7. Being a noisy neighbour
Turbo trainers can be pretty noisy so spare a thought for those around you when you decide on a place to set up your turbo. If you’re lucky enough to have a garage, head out there, and everyone should be happy, but you’ll need to keep the door open which brings me to this next mistake…
Wherever you pitch up your turbo, always make sure there is adequate ventilation. After a brisk 10-minute warm-up chances are you’ll have built up a sweat and you’re only going to get warmer. Overheating will ruin your session so set up a fan or open the windows before your start; and if you set up in the garden – remember your sunscreen.
9. Not fuelling or hydrating
You must hydrate before, during and after every training session and the turbo is no exception. Making sure you’re well hydrated before you exercise will improve your performance, and you must replace all that sweat you lose during the session so always have at least one bottle within reach.

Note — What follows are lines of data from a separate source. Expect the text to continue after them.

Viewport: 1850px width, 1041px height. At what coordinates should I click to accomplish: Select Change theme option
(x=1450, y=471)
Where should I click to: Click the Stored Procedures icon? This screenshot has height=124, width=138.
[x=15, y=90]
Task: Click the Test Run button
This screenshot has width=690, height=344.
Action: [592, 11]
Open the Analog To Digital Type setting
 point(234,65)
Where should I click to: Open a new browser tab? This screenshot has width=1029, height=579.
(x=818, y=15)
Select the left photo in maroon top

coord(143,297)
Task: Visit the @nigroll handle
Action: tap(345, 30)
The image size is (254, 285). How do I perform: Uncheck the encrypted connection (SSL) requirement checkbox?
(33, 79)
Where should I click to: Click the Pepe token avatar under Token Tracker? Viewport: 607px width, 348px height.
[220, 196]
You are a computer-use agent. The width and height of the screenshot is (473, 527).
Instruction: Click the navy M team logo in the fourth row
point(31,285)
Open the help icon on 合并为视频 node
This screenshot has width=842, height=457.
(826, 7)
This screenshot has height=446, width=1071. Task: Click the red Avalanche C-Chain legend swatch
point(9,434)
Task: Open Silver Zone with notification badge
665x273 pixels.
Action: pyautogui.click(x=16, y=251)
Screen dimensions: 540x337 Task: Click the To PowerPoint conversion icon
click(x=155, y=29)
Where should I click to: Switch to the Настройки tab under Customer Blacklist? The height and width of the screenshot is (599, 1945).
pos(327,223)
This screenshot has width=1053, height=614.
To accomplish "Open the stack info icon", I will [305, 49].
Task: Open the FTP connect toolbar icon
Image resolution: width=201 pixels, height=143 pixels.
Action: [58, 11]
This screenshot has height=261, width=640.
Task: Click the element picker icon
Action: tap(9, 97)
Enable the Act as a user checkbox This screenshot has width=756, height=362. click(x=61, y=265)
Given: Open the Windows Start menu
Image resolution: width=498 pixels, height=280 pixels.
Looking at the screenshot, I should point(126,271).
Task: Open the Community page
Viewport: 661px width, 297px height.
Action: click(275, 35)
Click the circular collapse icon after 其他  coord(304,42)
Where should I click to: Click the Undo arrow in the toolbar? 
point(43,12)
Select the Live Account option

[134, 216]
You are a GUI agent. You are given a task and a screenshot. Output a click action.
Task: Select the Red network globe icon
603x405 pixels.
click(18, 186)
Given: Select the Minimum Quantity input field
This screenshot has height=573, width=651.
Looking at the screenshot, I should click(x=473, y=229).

If you’re going longer, you may want to refuel with some flapjack or a banana or whichever food you’d eat on race day. Store them in your back pockets and practise taking them out and eating them while on the move so you’re a pro at doing so come race day.
Matt Sanderson is a BTF Level 3 coach, NASM Performance Enhancement Specialist, Corrective Exercise Specialist, Sports Massage Therapist, Level 4 Personal Trainer and the co -founder of Triathlon Coaching UK (TCUK)
Found this useful try…
Stay seated, stay focused and stay smooth with your pedal stroke during this high cadence set. Start with a low/moderate resistance for the first set. Increase the resistance slightly at the start of the second set and hold it there for the remainder of the main set. This session should challenge you more each set.
Warm up 10 minutes
1min at 80rpm, 1min at 85rpm, 1min at 90rpm, 1min at 95rpm, 1min at 100rpm, 1min at 80rpm, 6sec rev out – (spin your legs as fast as you can), 54sec 85-90rpm, 6sec rev out, 54sec at 85-90rpm, 2min at 80rpm
Main set 30 minutes
5 x 6 minutes each broken as:
1 min 40 sec at 90-95rpm, 20 sec at 110-120rpm,
1 min 40 sec at 95-100rpm, 20 sec at 110-120rpm
1 min 40 sec at 100-105rpm, 20 sec at 110-120rpm
Repeat 5 times using the 90-95rpm set as the ‘active recovery’.